### DIRECTIONS FOR THIS TASK:
In the records that follow, show each line where the word "computer" is present.

Stored entries
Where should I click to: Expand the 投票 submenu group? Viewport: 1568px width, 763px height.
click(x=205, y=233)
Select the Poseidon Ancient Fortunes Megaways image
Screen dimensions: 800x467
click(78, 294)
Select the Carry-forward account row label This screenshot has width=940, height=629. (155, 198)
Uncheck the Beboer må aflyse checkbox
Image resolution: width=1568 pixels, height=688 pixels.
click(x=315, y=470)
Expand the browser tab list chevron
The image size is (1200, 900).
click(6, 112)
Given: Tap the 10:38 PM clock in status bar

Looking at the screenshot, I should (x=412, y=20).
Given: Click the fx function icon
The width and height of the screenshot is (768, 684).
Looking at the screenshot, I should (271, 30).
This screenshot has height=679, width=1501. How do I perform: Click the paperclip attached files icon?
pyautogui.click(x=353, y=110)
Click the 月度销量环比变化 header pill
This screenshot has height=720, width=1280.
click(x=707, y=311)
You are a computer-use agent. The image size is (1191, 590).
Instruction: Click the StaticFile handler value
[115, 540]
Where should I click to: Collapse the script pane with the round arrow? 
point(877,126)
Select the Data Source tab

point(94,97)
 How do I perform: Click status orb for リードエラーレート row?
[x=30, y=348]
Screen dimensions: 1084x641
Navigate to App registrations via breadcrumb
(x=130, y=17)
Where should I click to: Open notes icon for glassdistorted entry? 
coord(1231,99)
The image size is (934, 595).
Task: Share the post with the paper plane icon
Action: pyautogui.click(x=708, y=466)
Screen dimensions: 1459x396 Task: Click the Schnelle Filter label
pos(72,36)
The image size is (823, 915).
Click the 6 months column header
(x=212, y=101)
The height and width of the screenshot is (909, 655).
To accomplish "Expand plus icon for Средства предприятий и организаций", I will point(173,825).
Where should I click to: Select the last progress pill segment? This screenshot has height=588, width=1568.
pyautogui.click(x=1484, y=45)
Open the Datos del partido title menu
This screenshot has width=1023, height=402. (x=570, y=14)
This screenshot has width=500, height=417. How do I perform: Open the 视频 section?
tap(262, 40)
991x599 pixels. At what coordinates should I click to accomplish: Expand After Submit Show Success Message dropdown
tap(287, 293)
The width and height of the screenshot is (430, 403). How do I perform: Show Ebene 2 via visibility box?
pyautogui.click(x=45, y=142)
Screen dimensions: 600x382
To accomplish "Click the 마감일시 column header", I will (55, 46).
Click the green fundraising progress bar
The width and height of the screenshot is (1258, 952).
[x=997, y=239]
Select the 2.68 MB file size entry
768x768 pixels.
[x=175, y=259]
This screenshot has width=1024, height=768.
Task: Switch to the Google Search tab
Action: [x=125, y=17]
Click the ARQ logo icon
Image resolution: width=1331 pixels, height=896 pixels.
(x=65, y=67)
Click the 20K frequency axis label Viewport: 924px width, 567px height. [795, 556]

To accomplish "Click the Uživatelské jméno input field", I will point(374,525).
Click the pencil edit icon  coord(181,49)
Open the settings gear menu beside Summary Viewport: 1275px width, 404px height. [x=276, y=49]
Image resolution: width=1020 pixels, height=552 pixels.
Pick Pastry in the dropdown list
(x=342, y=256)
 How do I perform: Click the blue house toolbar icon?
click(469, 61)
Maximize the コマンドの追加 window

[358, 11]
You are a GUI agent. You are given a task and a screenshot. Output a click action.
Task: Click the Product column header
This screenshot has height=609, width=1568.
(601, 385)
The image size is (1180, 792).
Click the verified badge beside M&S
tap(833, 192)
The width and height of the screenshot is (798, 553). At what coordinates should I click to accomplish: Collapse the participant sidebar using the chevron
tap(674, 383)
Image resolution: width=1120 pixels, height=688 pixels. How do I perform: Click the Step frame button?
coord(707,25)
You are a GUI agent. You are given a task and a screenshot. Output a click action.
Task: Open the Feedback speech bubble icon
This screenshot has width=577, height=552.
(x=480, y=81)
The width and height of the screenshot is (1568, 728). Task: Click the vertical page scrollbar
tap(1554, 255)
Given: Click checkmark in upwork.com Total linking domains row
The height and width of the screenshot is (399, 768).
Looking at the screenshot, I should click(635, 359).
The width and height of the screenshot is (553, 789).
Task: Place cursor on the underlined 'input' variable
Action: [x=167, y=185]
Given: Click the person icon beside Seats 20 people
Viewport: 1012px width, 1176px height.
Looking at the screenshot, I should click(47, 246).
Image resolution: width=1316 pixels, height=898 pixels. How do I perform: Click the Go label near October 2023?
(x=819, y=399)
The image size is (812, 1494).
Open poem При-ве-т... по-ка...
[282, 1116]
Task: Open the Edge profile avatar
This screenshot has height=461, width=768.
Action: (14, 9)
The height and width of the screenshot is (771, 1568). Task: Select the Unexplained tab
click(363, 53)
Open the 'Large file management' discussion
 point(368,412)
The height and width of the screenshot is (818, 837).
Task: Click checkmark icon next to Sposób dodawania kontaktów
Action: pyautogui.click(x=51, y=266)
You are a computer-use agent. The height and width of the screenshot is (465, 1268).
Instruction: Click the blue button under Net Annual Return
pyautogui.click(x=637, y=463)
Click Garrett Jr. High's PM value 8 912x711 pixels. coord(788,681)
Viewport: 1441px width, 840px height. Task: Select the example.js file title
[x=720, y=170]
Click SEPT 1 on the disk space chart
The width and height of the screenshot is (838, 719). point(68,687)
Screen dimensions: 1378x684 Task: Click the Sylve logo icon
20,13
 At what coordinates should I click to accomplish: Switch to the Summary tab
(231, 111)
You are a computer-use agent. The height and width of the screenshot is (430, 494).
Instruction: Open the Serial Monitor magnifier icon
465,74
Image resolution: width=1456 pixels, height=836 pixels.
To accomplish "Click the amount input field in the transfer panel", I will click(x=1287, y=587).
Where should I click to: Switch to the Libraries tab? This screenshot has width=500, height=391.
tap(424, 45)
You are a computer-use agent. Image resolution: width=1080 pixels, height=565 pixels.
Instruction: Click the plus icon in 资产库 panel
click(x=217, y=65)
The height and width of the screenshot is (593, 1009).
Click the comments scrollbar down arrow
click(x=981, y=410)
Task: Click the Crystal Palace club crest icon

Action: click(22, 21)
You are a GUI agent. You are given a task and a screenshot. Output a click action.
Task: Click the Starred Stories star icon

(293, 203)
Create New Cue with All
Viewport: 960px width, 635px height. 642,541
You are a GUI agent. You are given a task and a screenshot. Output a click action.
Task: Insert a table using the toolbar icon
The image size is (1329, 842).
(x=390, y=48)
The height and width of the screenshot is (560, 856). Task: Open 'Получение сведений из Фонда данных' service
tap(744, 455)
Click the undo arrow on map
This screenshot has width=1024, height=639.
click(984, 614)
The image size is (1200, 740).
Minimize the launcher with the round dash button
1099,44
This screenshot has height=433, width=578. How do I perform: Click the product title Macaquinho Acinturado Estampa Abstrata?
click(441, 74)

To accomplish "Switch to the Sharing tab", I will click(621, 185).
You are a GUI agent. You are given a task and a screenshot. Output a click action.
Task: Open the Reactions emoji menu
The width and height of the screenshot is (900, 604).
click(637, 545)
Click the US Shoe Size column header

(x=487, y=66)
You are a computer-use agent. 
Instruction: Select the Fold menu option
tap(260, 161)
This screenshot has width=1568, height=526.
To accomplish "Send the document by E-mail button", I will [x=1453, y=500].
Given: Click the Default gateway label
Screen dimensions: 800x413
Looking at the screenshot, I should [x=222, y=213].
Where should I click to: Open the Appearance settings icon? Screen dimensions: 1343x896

### TASK RESPONSE:
You are a computer-use agent. The image size is (1191, 590).
You are a computer-use agent. The height and width of the screenshot is (465, 1268).
You are a computer-use agent. The height and width of the screenshot is (430, 494).
You are a computer-use agent. Image resolution: width=1080 pixels, height=565 pixels.
You are a computer-use agent. 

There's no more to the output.